As our segue into advantages of the DSLR, let’s talk about one thing I think many forget—you still can’t pocket most mirrorless cameras in most configurations. Yes, they’ll take up way less space in your backpack, fanny pack, man-purse (these are things I unironically endorse) or dog saddlebag, but you’re not going to be dropping them into the pocket of your Jim Harbaugh-inspired khakis.
Boy, when this conversation finally rolls around to DSLR form factor, it all seems bad, doesn’t it? Here’s why I like the large DSLR form factor over the smaller mirrorless one: button layout. In fact, I would like more buttons on the back of my DSLR. Why? While in some instances I do love the touchscreen on the my t4i, one of the things I have learned is that physical buttons are way faster than tapping through menus. This is part of the reason I didn’t go with Canon’s SL1 when upgrading.
This is important for many professional photographers. If you take a look both the Canon and Nikon camera lines, you’ll find that the more expensive, pro-oriented cameras have larger control layouts with more buttons.

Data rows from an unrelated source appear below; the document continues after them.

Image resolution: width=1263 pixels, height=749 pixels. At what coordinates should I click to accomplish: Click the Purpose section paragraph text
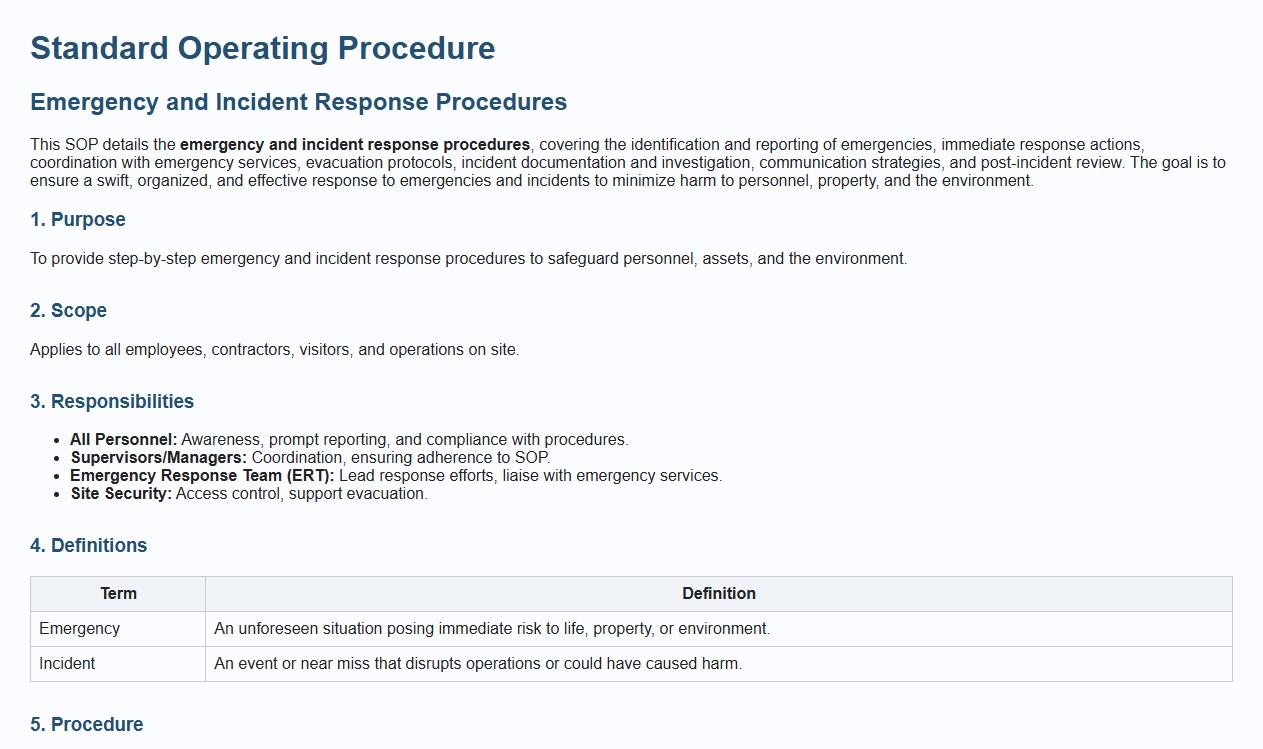point(468,259)
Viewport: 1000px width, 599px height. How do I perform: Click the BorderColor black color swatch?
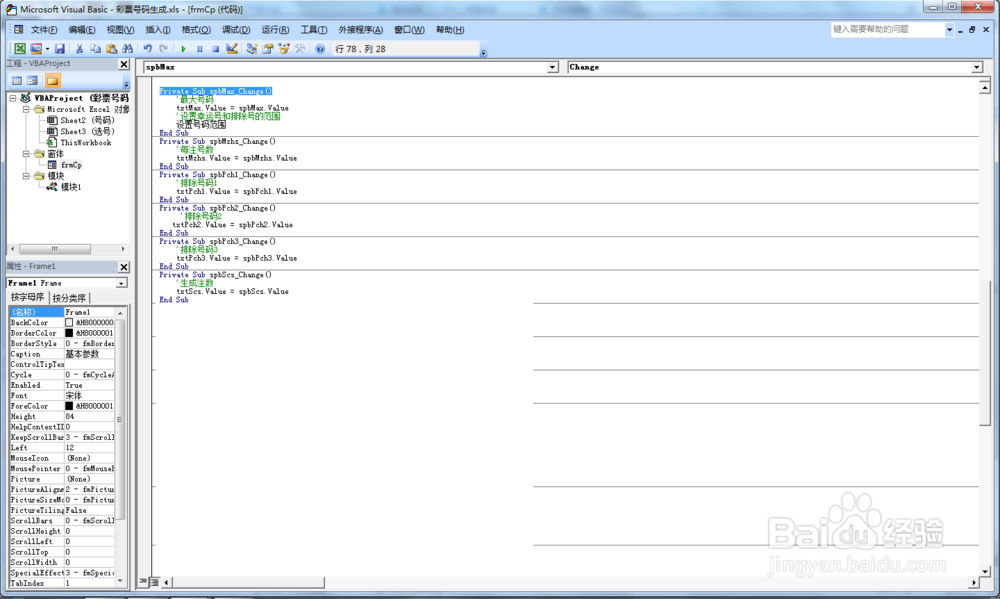(69, 333)
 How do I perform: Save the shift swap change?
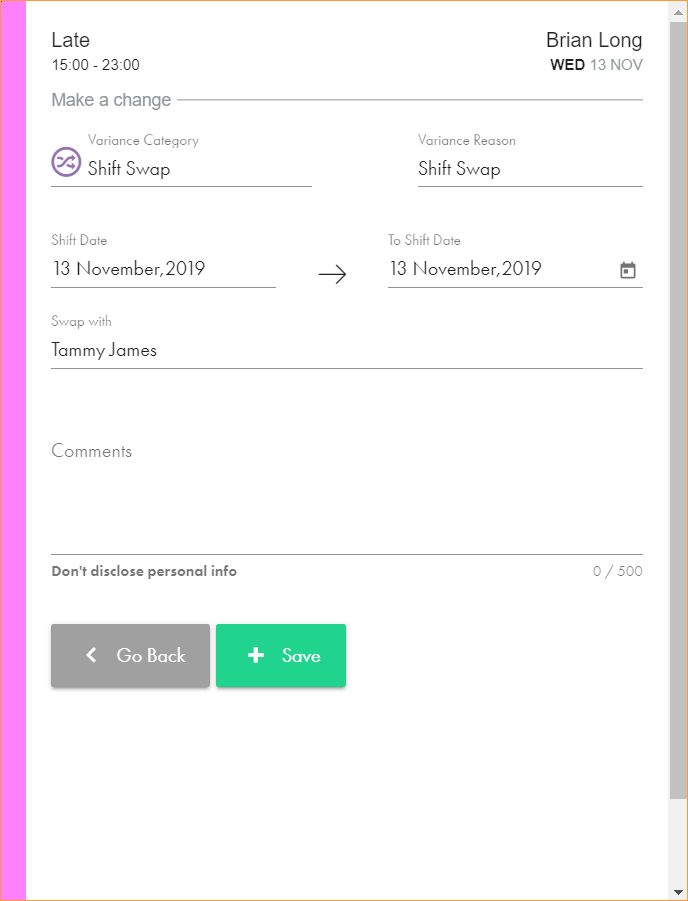coord(281,656)
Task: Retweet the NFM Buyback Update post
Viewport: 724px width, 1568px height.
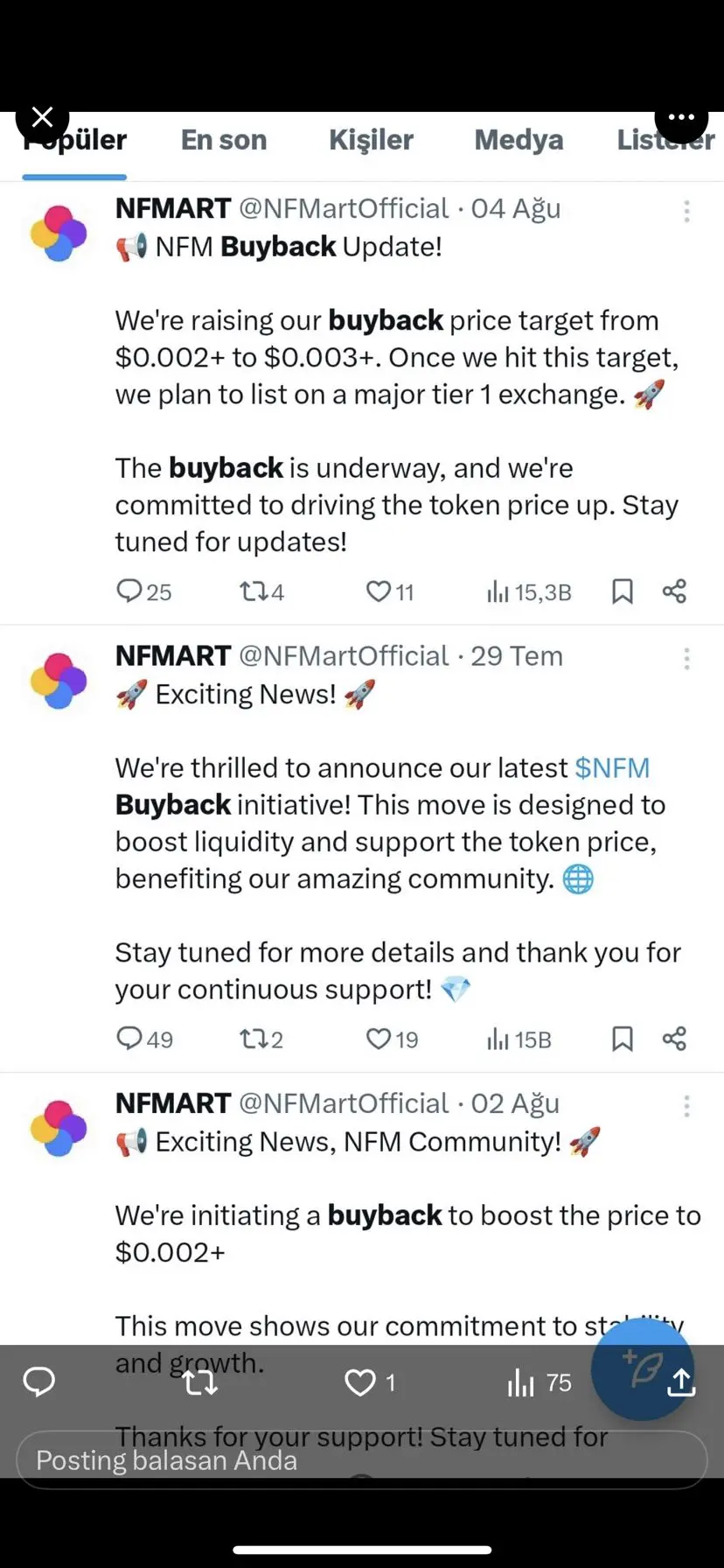Action: 261,592
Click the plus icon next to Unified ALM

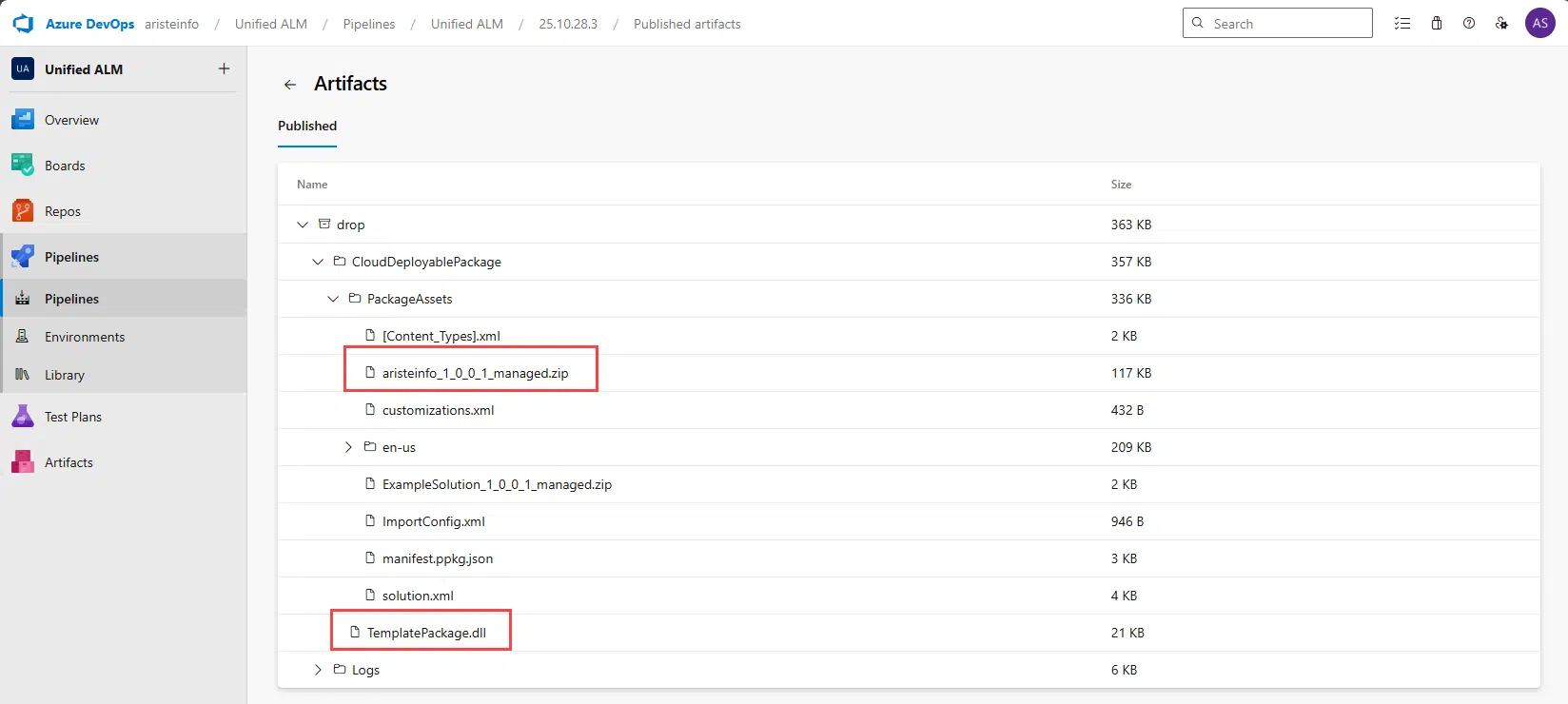tap(224, 68)
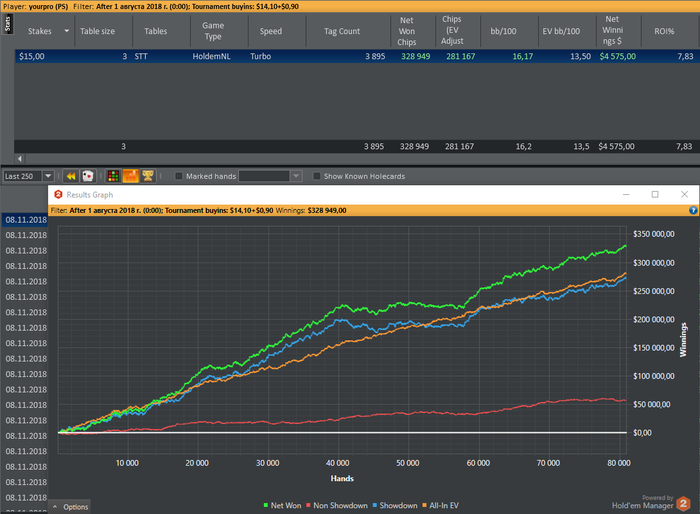
Task: Click the blue help icon in graph window
Action: (693, 211)
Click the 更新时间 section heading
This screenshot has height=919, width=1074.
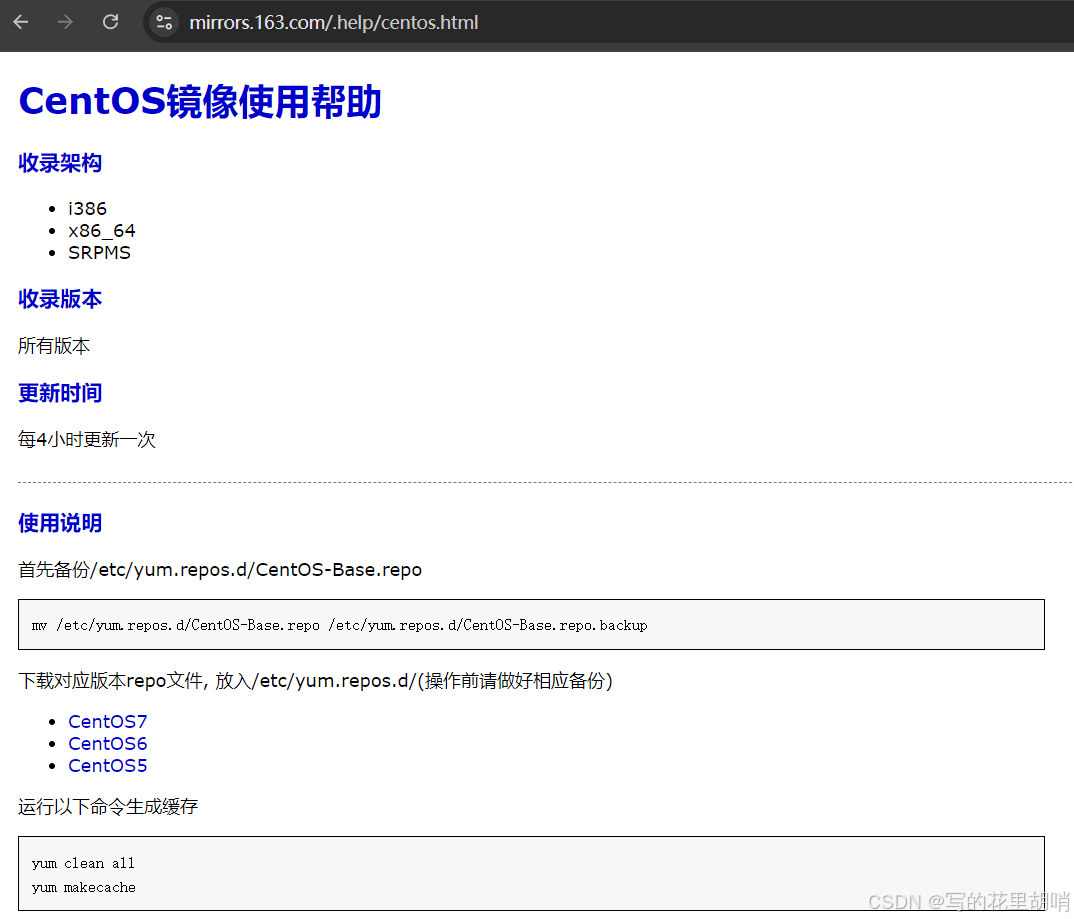59,393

As you learn to control the nuances of your camera, you want faster and faster access to those changing settings—I bet a lot of pros out there can close their eyes and navigate the back of their cameras with ease (I cannot). Can’t do that with a touchscreen.
DSLR vs Mirrorless Autofocus Speed
Ok, so this is pretty straightforward, but if you’re looking at mirrorless cameras, you just need to pay a little attention. DSLRs used to be the easy winner here, but more and more mirrorless cameras are implementing DSLR autofocus schemes, bringing them almost in line with DSLR autofocus times. In short, if you’re going the mirrorless route, make sure what you buy has “phase detection” or “hybrid” autofocus.
Mirrorless Shutter Lag
For reasons I won’t dive into here, mirrorless cameras suffer from shutter lag. This means a hair’s breadth of a moment between pressing the button and the shutter firing. And, yes, you’re right—90% of the time, that won’t make a difference in your photo. But you’ll know when it did make a difference that 10% of the time and it will drive you insane.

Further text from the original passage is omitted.